October 28, 2009 By Mike Hickerson 1 Comment

NASA will have to wait a few hours or possibly another day for the test launch of its new Ares I-X rocket according to the Associated Press.

The space agency decided to delay Wednesday’s scheduled launch due to inclement weather conditions at Florida’s Kennedy Space Center.

The delay was the second in as many days for the experimental rocket.

“Things are pretty dynamic weather-wise,” deputy mission manager Jon Cowart said on NASA TV, after the original launch time came and went with Ares I-X still on the launch pad. “We’re red, only due to weather,” said Coward.Coward said NASA weather spotters indicated that the weather should clear by 10:30 a.m., providing another opportunity to get the rocket airborne before Wednesday’s launch window closes at Noon.

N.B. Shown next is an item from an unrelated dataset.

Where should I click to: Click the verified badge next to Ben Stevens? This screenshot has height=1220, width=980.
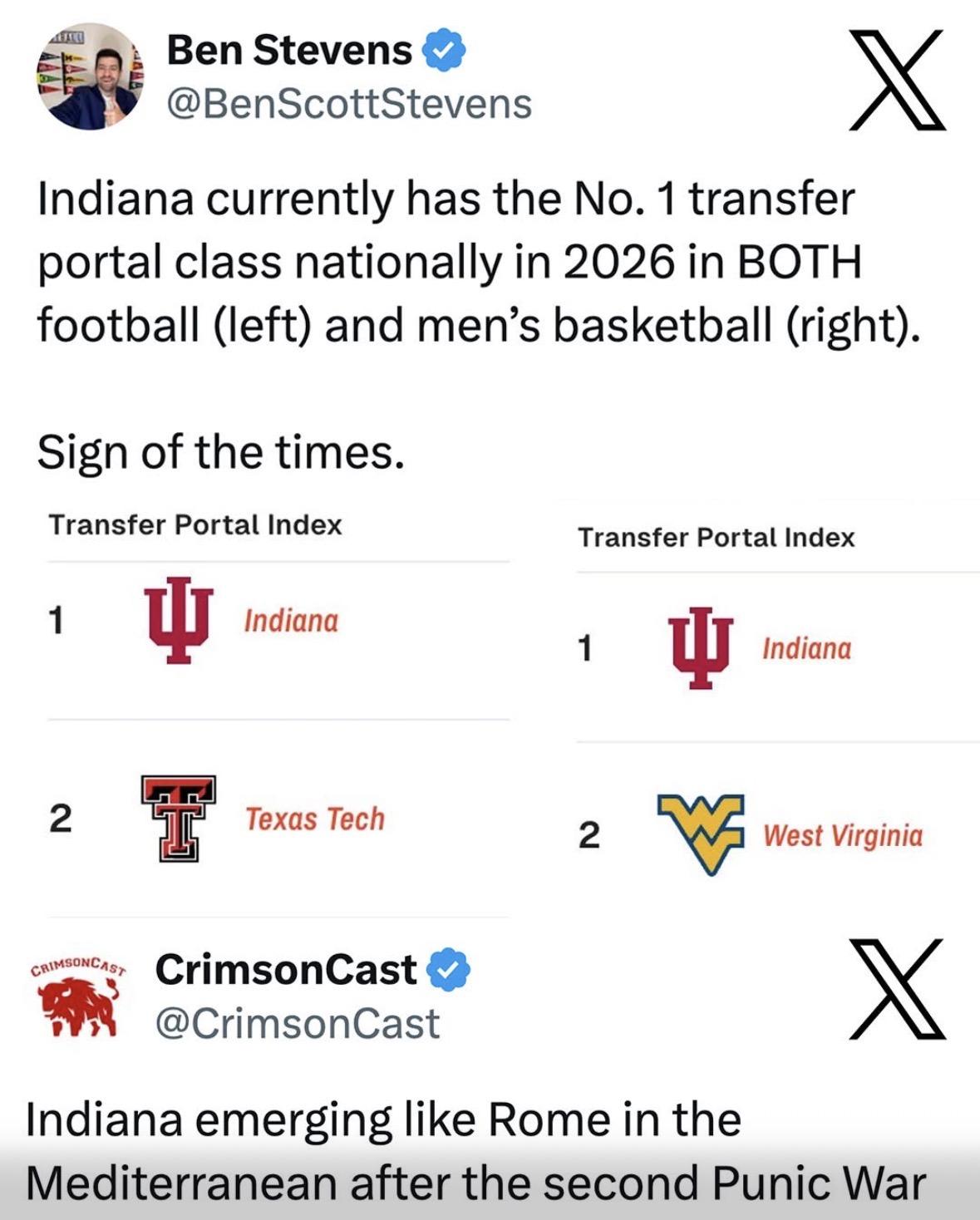445,51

The Ares rocket is slated to replace the space shuttle as NASA’s primary space vehicle over the next several years. It’s also intended to gird missions that will see NASA return to the moon and explore further out into space—possibly as far as mars.

For manned missions, the Ares rocket will be paired with the Orion crew capsule.

Wednesday’s planned test would see Ares I-X travel at Mach 4.7—more than four times the speed of sound—to an altitude of about 150,000 feet above the Earth’s surface. At 130,000 feet, the launch vehicle’s first stage will separate from the second stage.

Ares is designed to return to Earth intact by virtue of a parachute system and will be retrieved from its landing spot in the Atlantic Ocean by NASA recovery crews.

NASA also plans to test the Orion launch abort system three times between 2009 and 2012. An integrated test launch of Ares-Orion is slated for 2015.

Filed Under: Space News

Comments

  1. reppoHssarg says

    October 28, 2009 at 4:53 pm

    Devolution! A backwards move from the future to the distant past! From manned re-entry to even an ape can sit in a capsule and land in the ocean!